Text provided:
Slow speeds experienced with Dummynet
rihad
rihad at mail.ru
Tue Feb 23 07:58:37 UTC 2010
Luigi Rizzo wrote:
> On Fri, Feb 19, 2010 at 10:48:32PM +0400, rihad wrote:
>> Hi, all,
>>
>> Recalling my old posting "dummynet dropping too many packets" dated
>> October 4, 2009, the problem isn't over just yet. This time, there are
>> no interface i/o drops (just a reminder: we have 2 bce(4) GigE cards
>> connected to a Cisco router, one for input, and one for output. The box
>> itself does some traffic accounting and enforces speed limits w/
>> ipfw/dummynet. There are normally around 5-6k users online).
>
> If i remember well, the previous discussion ended when you
> raised the intr_queue_maxlen (and perhaps increased HZ) to
> avoid that the bursts produced by periodic invocation of
> dummynet_io() could overflow that queue.

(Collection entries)

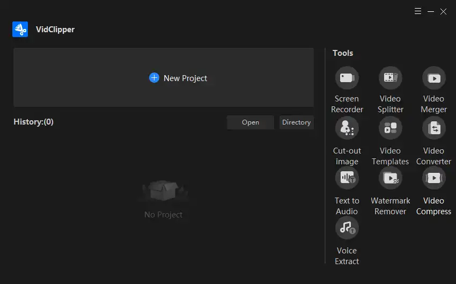The width and height of the screenshot is (456, 284).
Task: Click the New Project text label
Action: coord(185,78)
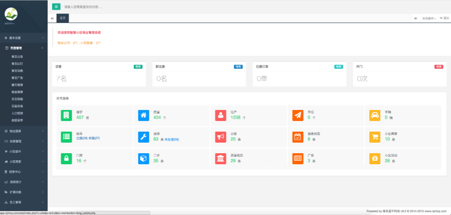This screenshot has height=215, width=451.
Task: Click the 退出 logout link
Action: [444, 18]
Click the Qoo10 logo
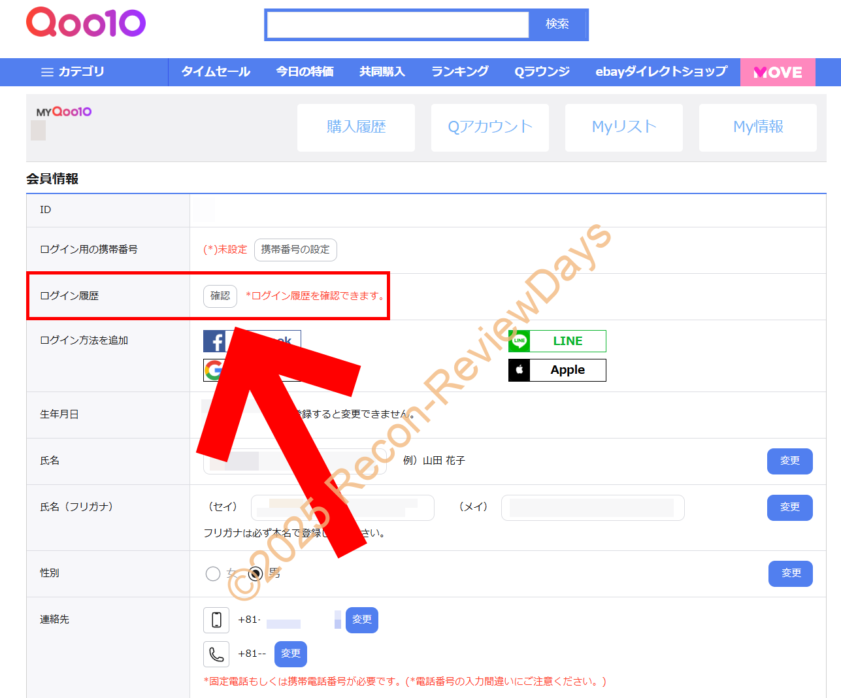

Task: In the Dummynet post, substitute "Juniper" for "Cisco" and write out the passage starting at "Slow speeds experienced" and ending at "5-6k users online).". The collection entries come from a different source than the Dummynet post.

Exercise answer:
Slow speeds experienced with Dummynet
rihad
rihad at mail.ru
Tue Feb 23 07:58:37 UTC 2010
Luigi Rizzo wrote:
> On Fri, Feb 19, 2010 at 10:48:32PM +0400, rihad wrote:
>> Hi, all,
>>
>> Recalling my old posting "dummynet dropping too many packets" dated
>> October 4, 2009, the problem isn't over just yet. This time, there are
>> no interface i/o drops (just a reminder: we have 2 bce(4) GigE cards
>> connected to a Juniper router, one for input, and one for output. The box
>> itself does some traffic accounting and enforces speed limits w/
>> ipfw/dummynet. There are normally around 5-6k users online).